To be done —
Copy the entries word for word, starting at the line that contains "Given: Click the search magnifier icon" and ending with the last line of the entries.

--- Record list ---

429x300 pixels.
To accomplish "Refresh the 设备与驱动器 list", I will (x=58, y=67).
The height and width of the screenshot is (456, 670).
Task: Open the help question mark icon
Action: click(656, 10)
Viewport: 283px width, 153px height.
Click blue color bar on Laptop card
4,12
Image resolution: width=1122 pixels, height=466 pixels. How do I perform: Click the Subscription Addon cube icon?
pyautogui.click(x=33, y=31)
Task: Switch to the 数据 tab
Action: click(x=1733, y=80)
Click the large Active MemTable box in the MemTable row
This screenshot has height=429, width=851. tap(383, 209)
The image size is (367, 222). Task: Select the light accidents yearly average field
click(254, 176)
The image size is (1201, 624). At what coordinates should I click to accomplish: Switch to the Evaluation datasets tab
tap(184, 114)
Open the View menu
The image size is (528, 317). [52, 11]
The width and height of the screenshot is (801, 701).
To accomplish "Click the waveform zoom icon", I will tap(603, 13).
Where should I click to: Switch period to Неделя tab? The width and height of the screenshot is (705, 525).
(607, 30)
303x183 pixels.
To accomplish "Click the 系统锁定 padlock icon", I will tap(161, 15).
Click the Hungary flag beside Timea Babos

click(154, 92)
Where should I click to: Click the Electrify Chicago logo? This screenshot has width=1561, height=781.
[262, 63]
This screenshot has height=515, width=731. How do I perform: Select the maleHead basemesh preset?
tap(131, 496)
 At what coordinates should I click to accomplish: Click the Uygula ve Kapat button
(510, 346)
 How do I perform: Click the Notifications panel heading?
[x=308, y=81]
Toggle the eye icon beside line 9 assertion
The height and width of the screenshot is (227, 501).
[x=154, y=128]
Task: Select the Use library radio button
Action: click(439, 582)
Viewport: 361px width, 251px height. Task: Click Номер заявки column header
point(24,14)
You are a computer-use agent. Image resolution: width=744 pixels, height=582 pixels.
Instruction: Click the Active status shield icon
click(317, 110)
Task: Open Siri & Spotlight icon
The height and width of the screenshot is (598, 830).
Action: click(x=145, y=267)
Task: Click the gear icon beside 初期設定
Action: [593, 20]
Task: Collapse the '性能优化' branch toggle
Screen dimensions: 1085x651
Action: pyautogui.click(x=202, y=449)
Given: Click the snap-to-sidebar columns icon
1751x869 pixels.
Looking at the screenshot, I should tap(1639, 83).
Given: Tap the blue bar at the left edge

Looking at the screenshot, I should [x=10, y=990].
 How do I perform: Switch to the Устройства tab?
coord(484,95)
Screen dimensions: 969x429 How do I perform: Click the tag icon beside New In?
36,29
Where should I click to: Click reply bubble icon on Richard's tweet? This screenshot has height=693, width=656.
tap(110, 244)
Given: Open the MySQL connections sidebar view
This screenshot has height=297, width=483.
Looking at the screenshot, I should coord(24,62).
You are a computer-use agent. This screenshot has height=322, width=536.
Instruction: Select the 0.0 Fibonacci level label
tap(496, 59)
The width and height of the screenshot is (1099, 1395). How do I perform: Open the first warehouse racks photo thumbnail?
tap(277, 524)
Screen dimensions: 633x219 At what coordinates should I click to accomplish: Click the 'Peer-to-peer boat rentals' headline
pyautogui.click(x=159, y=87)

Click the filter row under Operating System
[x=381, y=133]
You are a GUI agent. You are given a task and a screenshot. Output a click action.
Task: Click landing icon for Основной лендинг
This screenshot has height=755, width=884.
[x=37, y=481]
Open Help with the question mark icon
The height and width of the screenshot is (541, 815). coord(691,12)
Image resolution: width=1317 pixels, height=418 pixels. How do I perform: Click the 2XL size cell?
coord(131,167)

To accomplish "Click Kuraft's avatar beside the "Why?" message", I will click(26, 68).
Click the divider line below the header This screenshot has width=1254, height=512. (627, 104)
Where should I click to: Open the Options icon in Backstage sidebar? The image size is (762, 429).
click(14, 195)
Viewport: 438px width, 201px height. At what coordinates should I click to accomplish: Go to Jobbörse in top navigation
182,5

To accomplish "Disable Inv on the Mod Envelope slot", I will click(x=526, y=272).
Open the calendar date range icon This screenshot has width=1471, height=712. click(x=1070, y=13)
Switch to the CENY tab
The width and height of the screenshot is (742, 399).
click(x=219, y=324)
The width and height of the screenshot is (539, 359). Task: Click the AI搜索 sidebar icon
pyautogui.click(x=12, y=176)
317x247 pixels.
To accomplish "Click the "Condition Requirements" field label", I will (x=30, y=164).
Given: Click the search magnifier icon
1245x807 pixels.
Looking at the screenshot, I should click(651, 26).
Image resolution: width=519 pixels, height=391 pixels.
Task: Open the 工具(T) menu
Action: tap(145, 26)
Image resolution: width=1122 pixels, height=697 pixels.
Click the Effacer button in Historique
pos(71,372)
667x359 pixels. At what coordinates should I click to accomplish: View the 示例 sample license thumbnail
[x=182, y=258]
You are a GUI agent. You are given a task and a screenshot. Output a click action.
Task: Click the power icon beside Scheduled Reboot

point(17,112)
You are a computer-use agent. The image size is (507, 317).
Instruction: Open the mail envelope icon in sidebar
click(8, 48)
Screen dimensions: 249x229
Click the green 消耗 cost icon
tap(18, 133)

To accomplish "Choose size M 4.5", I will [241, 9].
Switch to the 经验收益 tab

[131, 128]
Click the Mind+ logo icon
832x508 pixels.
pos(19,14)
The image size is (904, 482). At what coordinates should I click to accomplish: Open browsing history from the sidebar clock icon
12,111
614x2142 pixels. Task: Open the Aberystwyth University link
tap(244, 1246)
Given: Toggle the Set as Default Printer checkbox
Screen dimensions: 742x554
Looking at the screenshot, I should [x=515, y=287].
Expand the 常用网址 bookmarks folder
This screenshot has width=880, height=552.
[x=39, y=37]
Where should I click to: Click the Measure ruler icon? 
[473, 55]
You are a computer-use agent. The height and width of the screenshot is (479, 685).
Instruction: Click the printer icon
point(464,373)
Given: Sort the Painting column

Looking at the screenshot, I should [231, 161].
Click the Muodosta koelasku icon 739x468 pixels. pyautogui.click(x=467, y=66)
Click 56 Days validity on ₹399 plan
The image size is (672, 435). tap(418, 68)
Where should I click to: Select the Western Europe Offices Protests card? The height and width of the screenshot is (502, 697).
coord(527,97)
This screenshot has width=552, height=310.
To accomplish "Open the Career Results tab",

---

In response —
Given: Click the search magnifier icon
1245x807 pixels.
Looking at the screenshot, I should click(651, 26).
Image resolution: width=519 pixels, height=391 pixels.
Task: Open the 工具(T) menu
Action: tap(145, 26)
Image resolution: width=1122 pixels, height=697 pixels.
Click the Effacer button in Historique
pos(71,372)
667x359 pixels. At what coordinates should I click to accomplish: View the 示例 sample license thumbnail
[x=182, y=258]
You are a GUI agent. You are given a task and a screenshot. Output a click action.
Task: Click the power icon beside Scheduled Reboot

point(17,112)
You are a computer-use agent. The image size is (507, 317).
Instruction: Open the mail envelope icon in sidebar
click(8, 48)
Screen dimensions: 249x229
Click the green 消耗 cost icon
tap(18, 133)

To accomplish "Choose size M 4.5", I will [241, 9].
Switch to the 经验收益 tab

[131, 128]
Click the Mind+ logo icon
832x508 pixels.
pos(19,14)
The image size is (904, 482). At what coordinates should I click to accomplish: Open browsing history from the sidebar clock icon
12,111
614x2142 pixels. Task: Open the Aberystwyth University link
tap(244, 1246)
Given: Toggle the Set as Default Printer checkbox
Screen dimensions: 742x554
Looking at the screenshot, I should [x=515, y=287].
Expand the 常用网址 bookmarks folder
This screenshot has width=880, height=552.
[x=39, y=37]
Where should I click to: Click the Measure ruler icon? 
[473, 55]
You are a computer-use agent. The height and width of the screenshot is (479, 685).
Instruction: Click the printer icon
point(464,373)
Given: Sort the Painting column

Looking at the screenshot, I should [231, 161].
Click the Muodosta koelasku icon 739x468 pixels. pyautogui.click(x=467, y=66)
Click 56 Days validity on ₹399 plan
The image size is (672, 435). tap(418, 68)
Where should I click to: Select the Western Europe Offices Protests card? The height and width of the screenshot is (502, 697).
coord(527,97)
This screenshot has width=552, height=310.
To accomplish "Open the Career Results tab",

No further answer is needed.